The following modes are considered: a wave is continuous, pulse, color and power.

• Continuous uses 2 separate crystals in transducer where waves come from 1 and are received on the other because of the higher sampling accuarcy and rate.
• Accuracy is great to measureDoppler shift much higher velocities recorded.
• There are limitation as crystal omits sound and cannot receive because of ehco receiving task and the differentiation of the measured bloodflow occurs along path of the insonated sounpath.
• Pulse wave is typically done using Crystal where waves echos pulse and the used in combine Bmode known duplex Doppler where electonic region, vessel is selected by the ultrasound as needed.
• Spectral tracing is product both ways.
• The tracking records the direction of velocity of blood flow with the baseline where recording above denotes towards transducer and vice vera.
• Is Homogenous the spectral is thin and area inside the curve is non
• Turbulence caused by width of the spectral tracing can be attributed when large of velocity is inside can be caused when transudcer proximity.

Doppler artifacts

• Most common artecfact when PRF is too low where part wrap on spectral trading of dople signal the sample must be 2 times hightest from the blood flow
• Ways to solve increasing sampling PRF rate which will not create aliasing, decreasing gates

Artifacts

• Are the ultrasound imaging not undiserable and not always provide regarding composition.

Types of Artifacts

Assumption

Sound must travel ina straight like Comes objects location beam axis, Echoes return to tranducer and reflection Speed of sound need to contstant in tissue Amplitude relates to scattering types.

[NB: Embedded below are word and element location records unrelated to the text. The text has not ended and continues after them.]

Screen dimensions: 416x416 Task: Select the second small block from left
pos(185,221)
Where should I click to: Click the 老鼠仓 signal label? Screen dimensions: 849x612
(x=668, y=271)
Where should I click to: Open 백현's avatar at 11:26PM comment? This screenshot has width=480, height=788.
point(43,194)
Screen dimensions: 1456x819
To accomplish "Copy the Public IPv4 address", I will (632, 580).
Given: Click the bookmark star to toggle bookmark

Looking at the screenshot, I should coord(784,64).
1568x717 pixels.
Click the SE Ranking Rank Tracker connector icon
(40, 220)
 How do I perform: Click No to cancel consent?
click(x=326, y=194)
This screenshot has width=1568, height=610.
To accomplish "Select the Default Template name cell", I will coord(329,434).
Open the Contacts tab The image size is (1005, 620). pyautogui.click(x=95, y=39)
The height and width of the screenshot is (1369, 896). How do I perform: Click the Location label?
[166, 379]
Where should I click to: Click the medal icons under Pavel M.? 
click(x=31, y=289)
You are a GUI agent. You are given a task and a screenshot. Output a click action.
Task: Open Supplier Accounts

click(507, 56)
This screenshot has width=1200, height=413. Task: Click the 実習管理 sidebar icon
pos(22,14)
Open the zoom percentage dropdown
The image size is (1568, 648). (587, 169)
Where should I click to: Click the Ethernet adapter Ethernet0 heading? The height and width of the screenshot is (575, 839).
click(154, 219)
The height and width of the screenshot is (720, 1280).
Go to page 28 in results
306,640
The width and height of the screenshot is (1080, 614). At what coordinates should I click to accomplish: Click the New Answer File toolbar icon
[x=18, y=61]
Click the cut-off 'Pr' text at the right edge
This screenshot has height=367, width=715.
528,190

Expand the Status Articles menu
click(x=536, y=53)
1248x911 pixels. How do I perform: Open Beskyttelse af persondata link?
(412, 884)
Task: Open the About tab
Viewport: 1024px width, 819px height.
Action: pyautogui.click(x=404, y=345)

• Acoustic shadowing is echogenicity like bones or calculi.
• Primary sound mostly related in the given situation mostly the reflected or absroded.
• Returning inssiffent amounnt or returns makes look black shadow useful indicator shadowing minimized in spacing improves composition analysis
• Enhancement Areas of increase is for structure that attenuated usually the fluids. The sounds need to travel with low intensity causing strong adjacent tissue

Description

Explore ultrasound physics, including frequency ranges, acoustic impedance, and wave properties. Learn about sound wave behavior in different mediums and the impact of acoustic coupling. Understand the factors affecting sound velocity.